Primo

August 4- August 10, 2013

Market Outlook

Lettuce:

Market is very active with light supplies. Shippers are holding customers to weekly averages.

Leaf:

Romaine / leaf market is steady at higher levels. We are seeing some tip burn on inbound, otherwise quality has been good

Broccoli:

Broccoli market is steady. Quality remains good.

Cauliflower:

Cauliflower market continues on a rollercoaster ride and cost is firming up.  We are seeing good quality.

Carrots:

The Market on carrots has remained steady with good quality out of Mexico. Michigan will start in a week or two,

Celery:

Market remains steady. Quality has been very good on both Eastern and Western celery.

Strawberries:

Quality is fair to good with most lots showing some minor bruising on inbound. Also reports of the occasional moldy berry.  Market is steady.

Potatoes:

Idaho market is getting extremely tight and cost is increasing almost daily. #2’s are very scarce. Most shippers are quoting marginal quality on the remainder of storage crop. Many shippers are now at a fob final on #2 product. This will likely remain in effect until mid August or until new crop starts.

Onions:

Market on onions as not changed this week. We are sourcing out of Texas and New Mexico, Jumbo yellows are on the bigger side this week with very good quality.

Citrus:

Market is steady on both lemons and oranges with good quality.

Cucumbers:

The market on cucumbers have come off a bit with more availability as Ohio has now started.

Peppers:

Pepper market is steady and we are seeing very nice quality out of New Jersey.

Tomatoes:

Tomato market is up again on rounds. Shippers report very light supplies. Most of the regional deals are behind by a few weeks, adding further pressure to the market. Romas are steady.

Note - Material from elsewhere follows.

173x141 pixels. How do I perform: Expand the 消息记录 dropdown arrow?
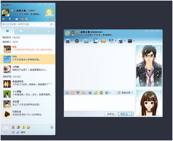[x=132, y=93]
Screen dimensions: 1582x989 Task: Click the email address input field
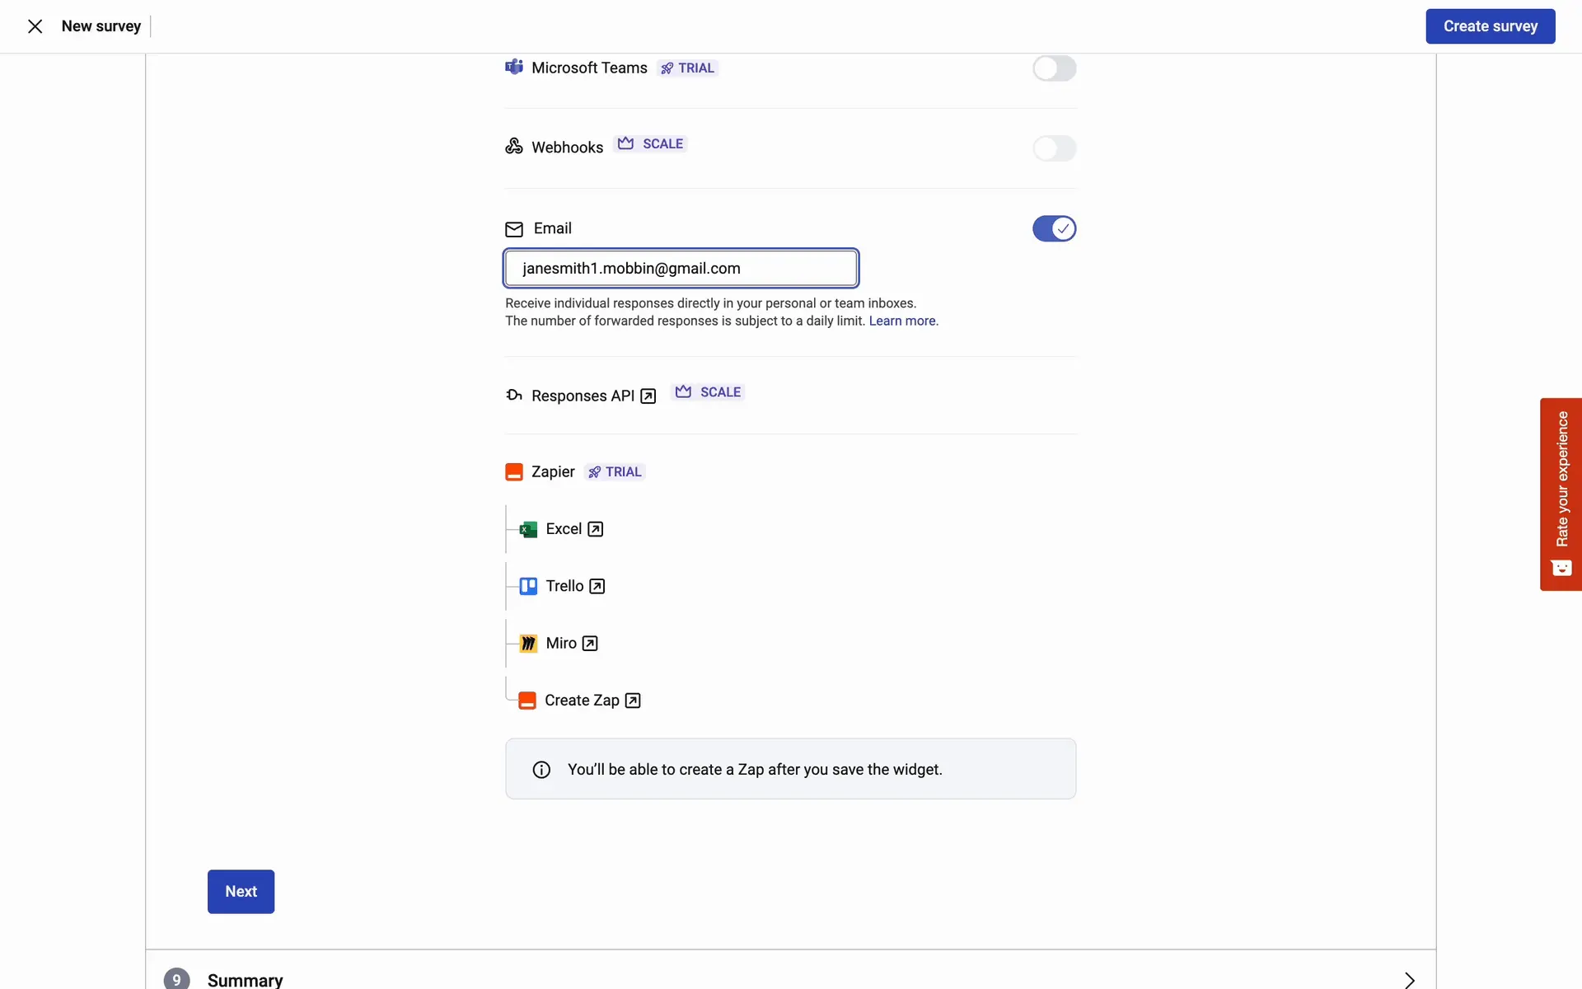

Grape and cherry market is very unsettled as there is a wide range on quality and cost from varied shipping points.

 

Feature of the Week

This week Primo is featuring red beets! Buy Beets with the greens attached and you are actually getting a two for one sale!  You can eat the greens and the beet roots separately or combine them in a meal.  When people say “beets” they are usually talking of the beet roots, but, who knew, the greens are quite nutritious and you can juice them, sauté them or cook them as you would any other green.

Recipe of the Week

Roasted Beet, Peach and Goat Cheese Salad

Ingredients:

2 beets, scrubbed

1 bunch mache (lamb’s lettuce), rinsed and dried

1 bunch arugula, rinsed and dried

2 fresh peaches – peeled, pitted, and sliced

2 shallots, chopped

1/4 cup pistachio nuts, chopped

1 (4 ounce) package goat cheese, crumbled

1/4 cup walnut oil

2 tablespoons balsamic vinegar

salt and pepper to taste

Directions:

Preheat oven to 375 degrees F (190 degrees C). Wrap each beet in two layers of aluminum foil, and place onto a baking sheet. Bake in the preheated oven until the beets are tender, about 1 hour and 20 minutes. Allow the beets to cool slightly, then remove the skins. Let the beets cool to room temperature, or refrigerate until cold. Once cooled, thinly slice the beets.

Place the mache and arugula into a large mixing bowl. Add the sliced beets and peaches; sprinkle with the shallots, pistachios, and goat cheese. In a separate bowl, whisk together the walnut oil, balsamic vinegar, salt, and pepper until emulsified, and pour over the salad mixture. Toss well, and serve.

 

Fun Facts of the Week

  • Since the 16th century, beet juice has been used as a natural red dye.  In 19th century England the Victorians used beets to dye their hair
  • In many cultures the belief persists that if a man and a woman eat from the same red beet then they will fall in love.
  • Beets can be made into a wine that tastes similar to port.